Sunday, September 25, 2011

Lancelot Andrewes, September 25, 1626--His Cathedrals and His Influences

The great Anglican divine, Lancelot Andrewes, Bishop of Chicheser, Ely and finally Winchester, overseer of the Authorized Translation of the Holy Bible (the King James version) died on September 25, 1626.

James I liked Andrewes' sermon style and he became Lord High Almoner, in charge of charity. Andrewes also preached the commemorative sermon after the discovery of the Gunpowder Plot, argued with Robert Bellarmine over the Divine Right of Kings, and tried to assist James I in convincing the Scots to give up the Kirk for the Church of England.

He is commonly thought of as an Anglo-Catholic, and his theology of the Eucharist was quite high for he believed in the Real Presence--although he did not quite accept transubstantiation as an explanation. Andrewes celebrated Holy Communion with candles, incense, and beautiful altar furnishings (in private). His Private Devotions were translated from the Greek by Blessed John Henry Newman and from the Latin by John Mason Neale in this edition. This article describes Newman's interest in the Caroline divines of the 17th century. Remember also that T.S. Eliot admired Archbishop Andrewes.

Ely Cathedral, one of the cathedrals he would have known, is a Norman style cathedral. Before the English Reformation, it would have been the site of many pilgrimages to the shrine of St. Etheldreda. According to the cathedral web site today:

She was the daughter of Anna, king of East Anglia, and was born, probably, at Exning, near Newmarket in Suffolk. At an early age she was married (c.652) to Tondberht, ealdorman of the South Gyrwas, but she remained a virgin. On his death, c.655, she retired to the Isle of Ely, her dowry. In 660, for political reasons, she was married to Egfrith, the young king of Northumbria who was then only 15 years old, and several years younger than her. He agreed that she should remain a virgin, as in her previous marriage, but 12 years later he wished their marital relationship to be normal. Etheldreda, advised and aided by Wilfred, bishop of Northumbria, refused. Egfrith offered bribes in vain. Etheldreda left him and became a nun at Coldingham under her aunt Ebbe (672) and founded a double monastery at Ely in 673. (from FARMER, David: The Oxford Dictionary of Saints, 3rd ed. OUP, 1992.) . . .

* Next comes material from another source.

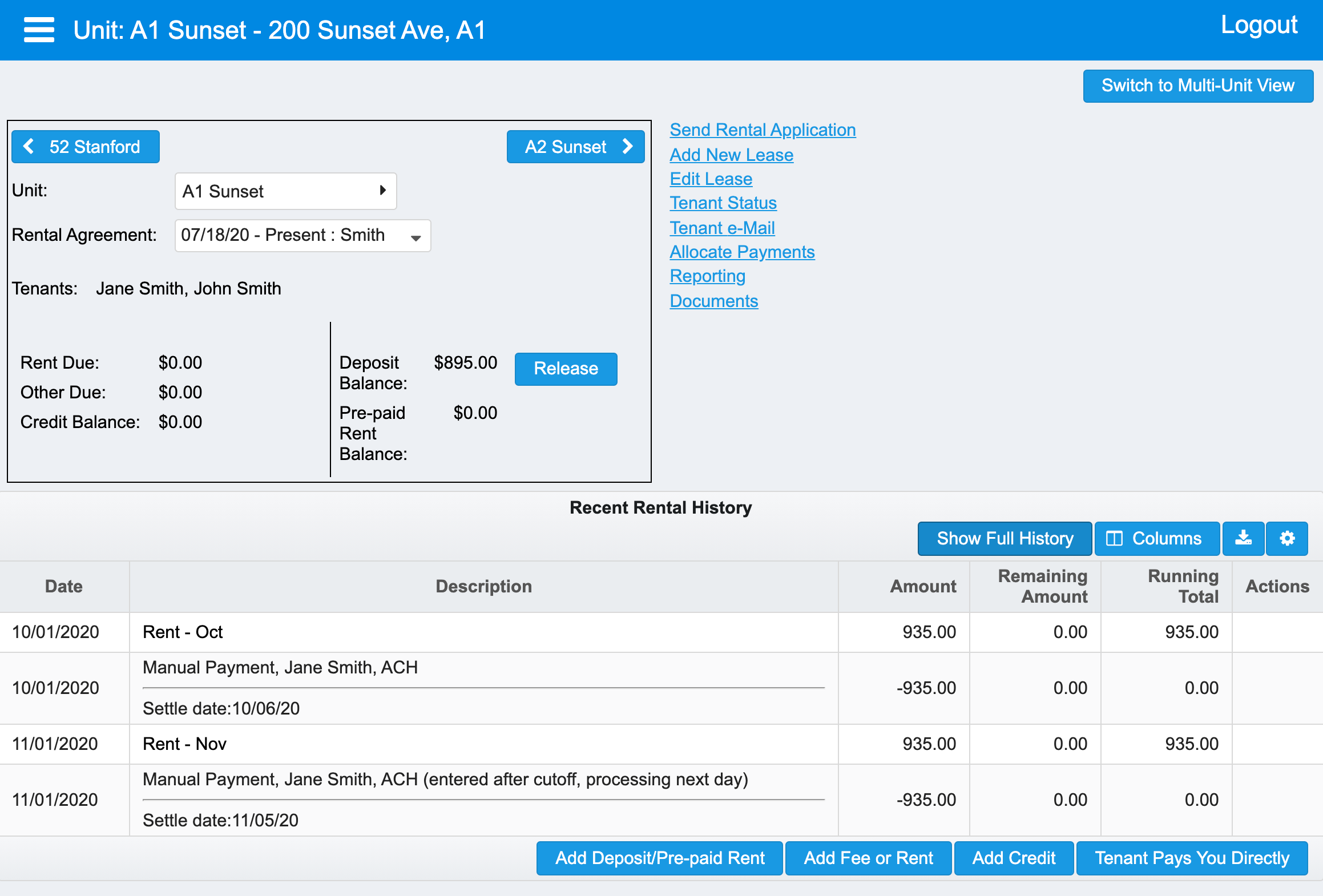This screenshot has height=896, width=1323.
Task: Open the Unit selector arrow
Action: pos(382,191)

For centuries, Etheldreda's shrine was the focus for vast numbers of medieval pilgrims.

It was destroyed in 1541, but a slate in the Cathedral marks the spot where it stood, and the 23 June and 17 October are still kept as major festivals in the Cathedral. Some relics are alleged to be in St Etheldreda's Church, Ely Place, London (where the bishops of Ely formerly had their London residence). Her hand, which was discovered in a recusant hiding place near Arundel in 1811, is claimed by St Etheldreda's Roman Catholic church at Ely. . . .
Work on the present Cathedral began in the 11th century under the leadership of Abbot Simeon, and the monastic church became a cathedral in 1109 with the Diocese of Ely being carved out of the Diocese of Lincoln. The monastery at Ely was dissolved by Henry VIII in 1539. Ely suffered less than many other monasteries, but even so, statues were destroyed together with carvings and stained glass. St Etheldreda's Shrine was destroyed.

The Cathedral was refounded with a Chapter of eight canons in 1541 as was the Kings School. Robert Steward, the last Prior of the monastery, became the first Dean.

I like that choice of words: "is claimed by"! That the former Prior became the first Dean was a pretty common event in the "transition" from the dissolution of the monasteries to the establishment of new cathedral chapters.

Another of Andrewes' cathedrals was Chichester: St. Richard of Chichester was the main draw before the Reformation:

Richard of Wych, bishop of Chichester from 1245 - 1253, was canonized in 1262 when plans were made to move his body from its first burial place in the Nave to the Retroquire. The ceremony of translation took place on 16 June 1276, in the presence of King Edward I. From that day until the shrine was destroyed in 1538, the Shrine of St Richard attracted pilgrims from all over England and beyond. In 1930 an alter (sic) was restored to the site of the shrine.

Finally, Winchester, which I have noted before in the Sunday Shrine Series.

1 comment:

  1. Always admired Lancelot Andrewes - love that first name! He was not perfect by any means but I honor him for the good he did.